In the spring of 1969, John Frankenheimer, a director known for technical and artistic innovation, a mastery of action sequences, and an enduring interest in stories of self-transformation through extreme pressure, and a first-rate cast and crew, carrying a script by Dalton Trumbo, arrived in Afghanistan to begin shooting a 31/2 hour epic called, The Horsemen.
Due to studio resistance, the epic film envisioned by Frankenheimer was not to be. Instead, a 2-hour version was created and opened in U.S. cinemas in June of 1971. The Horsemen generated little interest in America and it was rapidly pushed out for more reliable summertime movies. It was better received overseas, winning a Triomphe award for best director in France.
The movie is based on the book, Les Cavaliers, by Joseph Kessel, published in 1967. It was a bestseller in France. Columbia bought the movie rights for $150,000 – real money in the late 1960s.
Jack Palance and Omar Sharif have the primary roles, with Palance playing Sharif’s father and a tribal chief. Leigh Taylor-Young, an emerging star, has an important role that reflects the position of women in Afghan society.

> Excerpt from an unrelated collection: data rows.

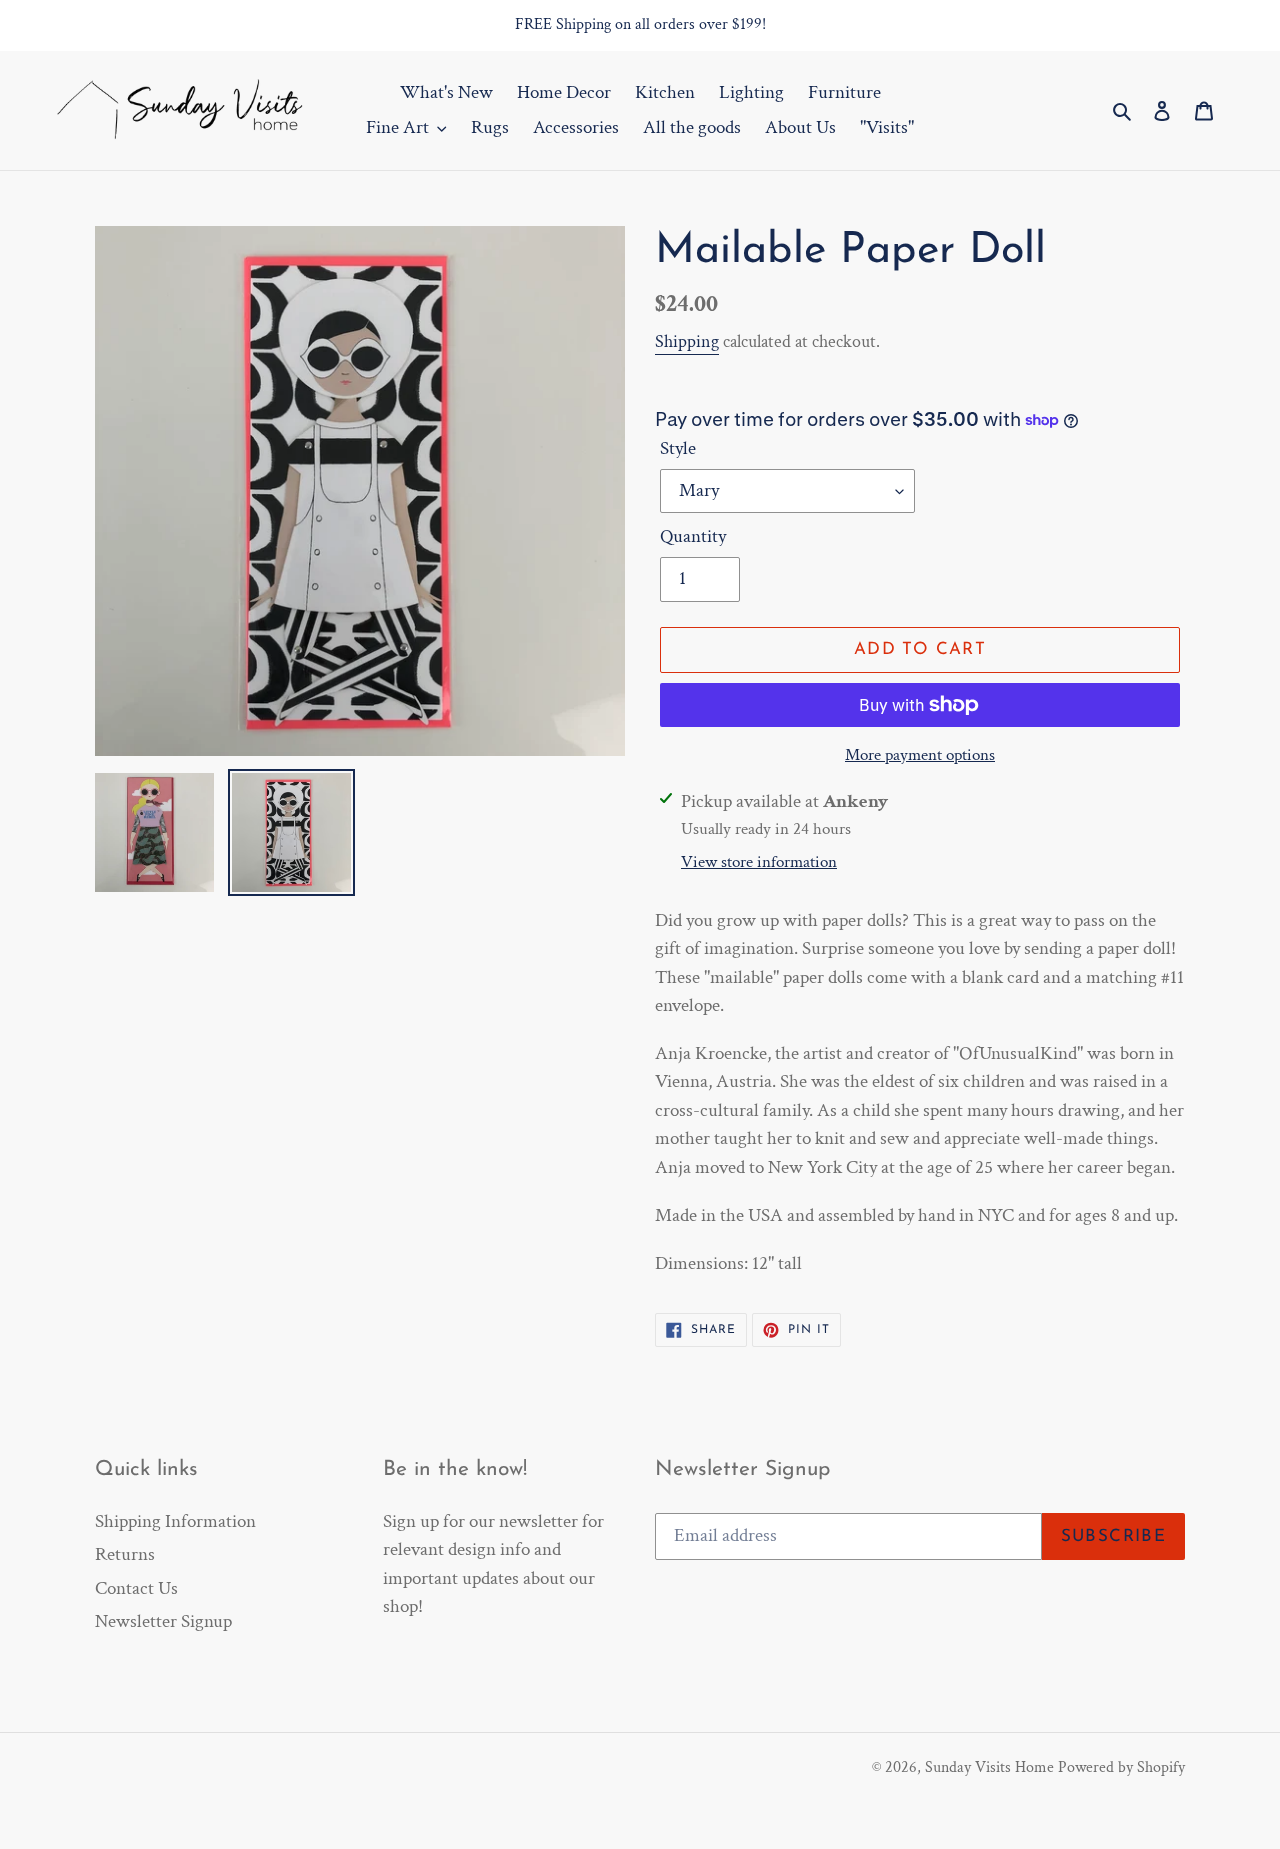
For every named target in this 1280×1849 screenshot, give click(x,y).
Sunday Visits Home (989, 1767)
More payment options (920, 755)
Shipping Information (175, 1521)
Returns (125, 1554)
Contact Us (136, 1588)
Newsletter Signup (163, 1621)
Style (678, 448)
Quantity (693, 536)
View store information (759, 862)
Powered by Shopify (1121, 1767)
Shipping (687, 341)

The Horsemen is now available on Amazon Prime Video. It is gorgeous visually. It was shot on real analog film by masters of their craft. Claude Renoir is credited as the cinematographer, but some Afghan footage was reputedly shot by James Wong Howe. Although the credits state that the movie was shot with Panavision cameras, there is some evidence that Super Panavision was used.
The film opens with breathtaking aerial views of the Afghan landscape. Soon after the camera wanders the streets filming the unscripted activities of real people living real life. It seems the Afghan people would bet on anything. We are treated to a fight to the death between two camels with heavy wagering by the surrounding crowd. The actors and the story are seamlessly integrated with the action on the street.
The entire film is an exercise in filmmaking mastery. It was a favorite of John Frankenheimer. His intent was to bring together his strengths in a single film. He had one group of films known for their action – like The Manchurian Candidate – and another group known for their intimacy – like The Birdman of Alcatraz.
In that way, The Horsemen succeeds. The action sequences make the big screen spectacle we’ve come to expect from Hollywood, but the story deepens from there.
Human flaws and virtues, and the possibility, but not the certainty, of transformation, are at the heart of the story. These are powerfully revealed by the performances of Palance, Sharif, and Taylor-Young.
Spectacle and intimacy in one film: The Horsemen.
The Horsemen plot revolves around a brutal game that is of great importance in Afghan society – buzkashi. This game involves men on horseback and the headless carcass of a calf. To win, the carcass must be carried past a goal.
By the way, a headless calf carcass is an awkward, heavy thing. Hard to handle standing still, much less while riding a horse as other riders are doing their best to take the carcass, dismount you, and generally harass you with extreme prejudice.
The game sometimes lasts weeks. They beat one another and their horses mercilessly. Buzkashi often produces severe injuries and even death.
Because of its uniqueness and the bloody primitive nature of it, buzkashi was one of the few things that people might know about Afghanistan.
Jack Palance’s character had been a legendary player in his youth. Sharif’s character, his son, desperately desires to demonstrate his own prowess by winning the game at the center of the story.
I won’t spoil it, but I’ll say that the outcome of the game is what drives the rest of the story.
Omar Sharif’s horsemanship is truly impressive. He does most of the riding himself. As a viewer should, you get caught up in watching the game and its turns, its ups and downs. Yet even being emotionally invested in the action, it’s hard not to be impressed by the obvious challenges of filming.
The result on screen conveys the speed, challenge, merciless brutality, and incredible skill of the riders and their mounts. It is an impressive demonstration of action sequence mastery.
John Frankenheimer complained of the difficulties of filming in Afghanistan: the heat, the lack of infrastructure, the threat of military action, and the language barrier. The crew organized a raffle for a car to attract 5,000 extras for a scene. 300,000 showed up. The army had to be summoned to dispel the crowd.
The Afghanistan shoot lasted only a few months. Production of The Horsemen paused for work on other projects. Production resumed later in Spain.
The Afghan footage in The Horsemen is very likely the highest quality film shot in the country before the Soviets invaded just ten years later. Much of the film could have been shot 500 years in the past. Early in the film there’s a single shot of Palance’s character looking up in the sky at a jet. It’s enough to suggest that the traditional tribal life in Afghanistan – which is medieval in many respects - is coming up against contemporary reality.
For viewers today, The Horseman offers a full-color, high fidelity window into a way of life that had existed for many generations. For that reason alone, the film has historic value.
It also tells an engaging human story with universal relevance in an exotic and unfamiliar world where family honor is the highest value.
I would love to see the 31/2 hour epic John Frankenheimer wanted to make. Alas, that is not to be.
But I’m grateful for The Horsemen he did create and that you can watch today, as crisp and bright as it was in 1971, on Amazon Prime Video.